[Assignment]
Write out each record exactly and skip every image.

[Provided data]
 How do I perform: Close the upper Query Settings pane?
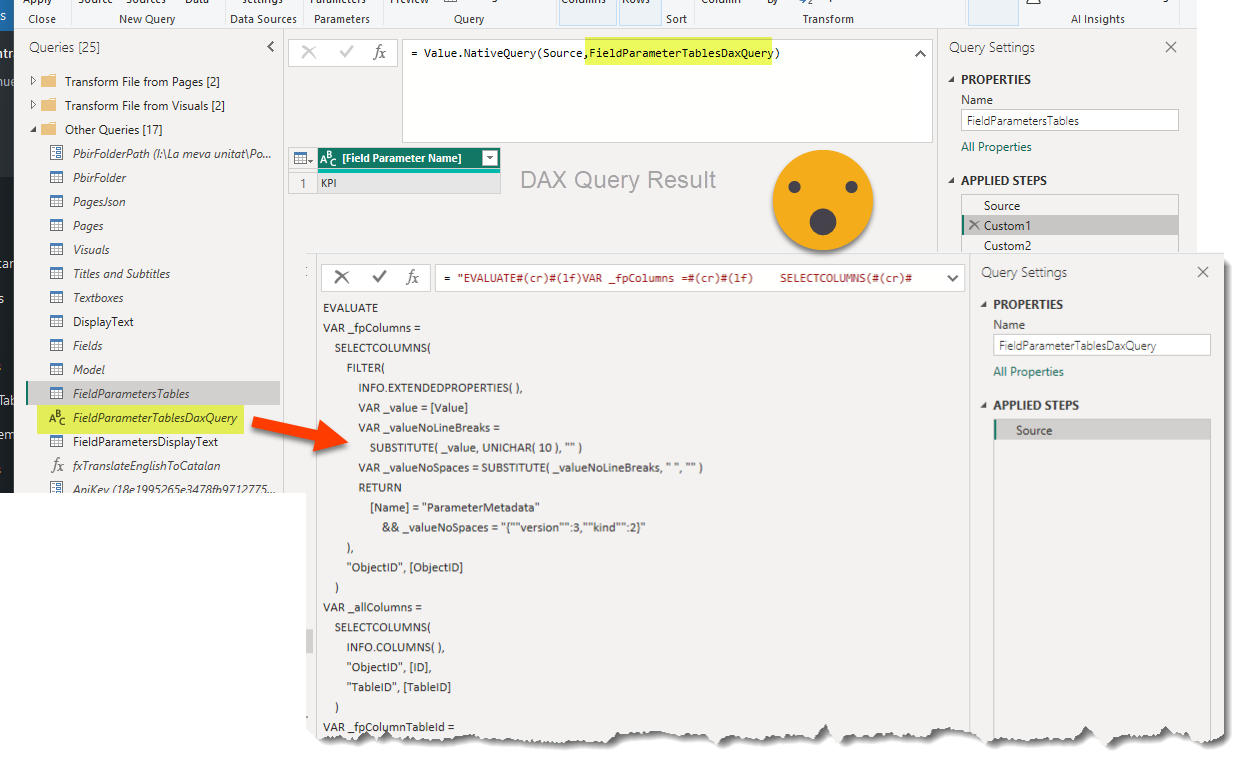click(1171, 47)
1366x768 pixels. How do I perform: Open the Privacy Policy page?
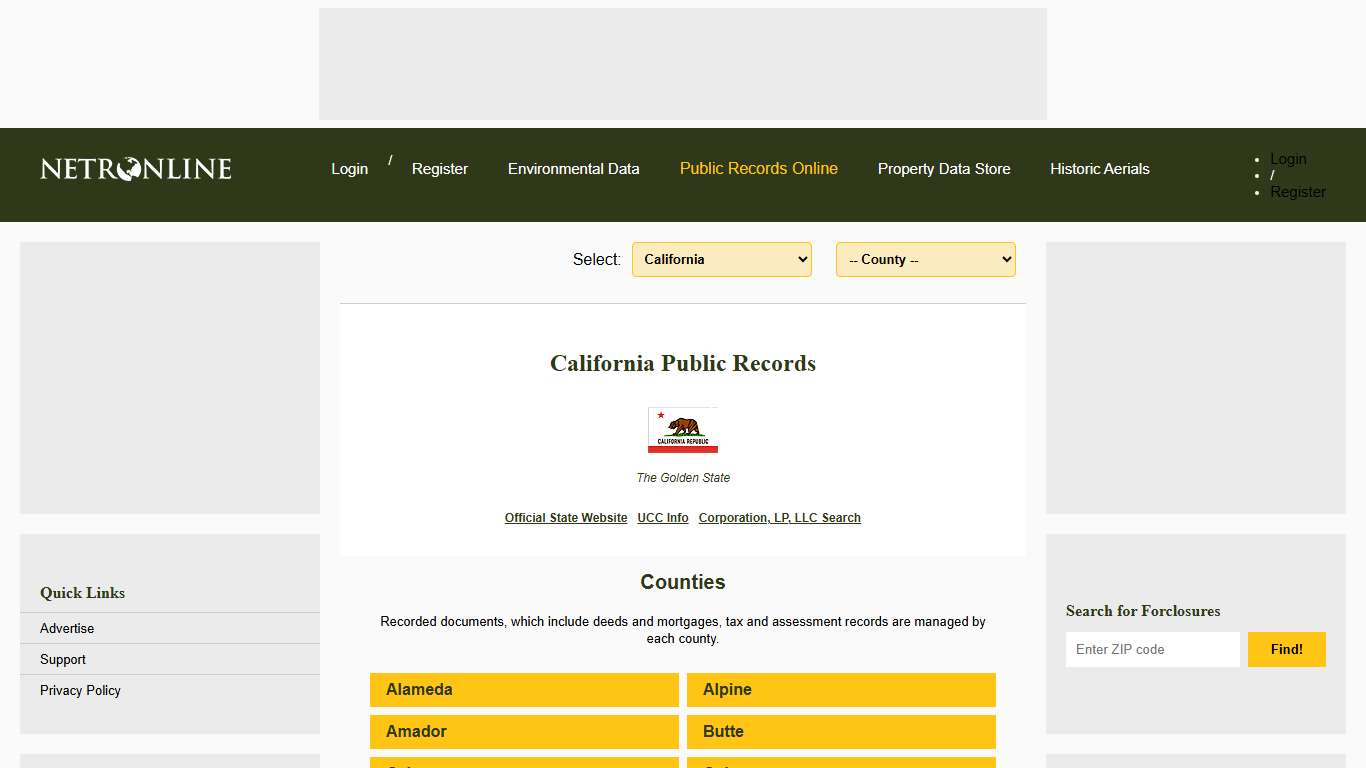pyautogui.click(x=80, y=690)
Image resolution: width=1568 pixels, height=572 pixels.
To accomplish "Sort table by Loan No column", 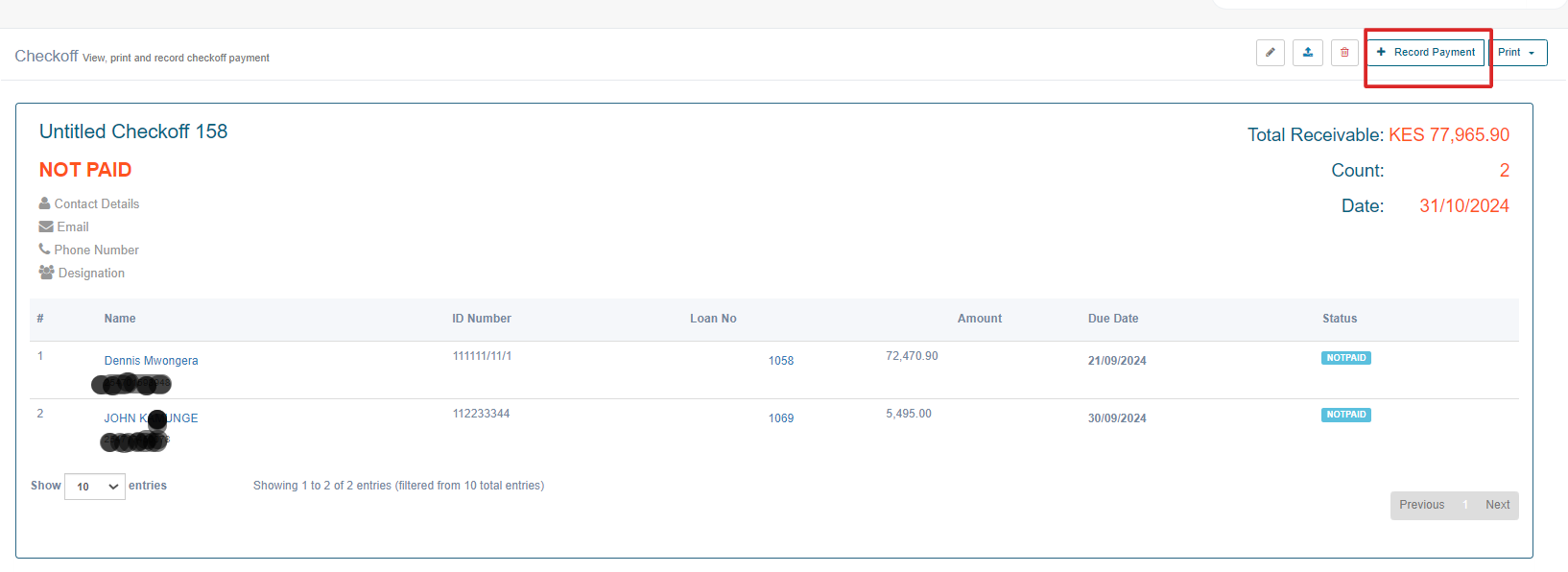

[Exercise result]
 How do I perform: Close the upper Query Settings pane?
click(1171, 47)
1366x768 pixels. How do I perform: Open the Privacy Policy page?
pyautogui.click(x=80, y=690)
Image resolution: width=1568 pixels, height=572 pixels.
To accomplish "Sort table by Loan No column", 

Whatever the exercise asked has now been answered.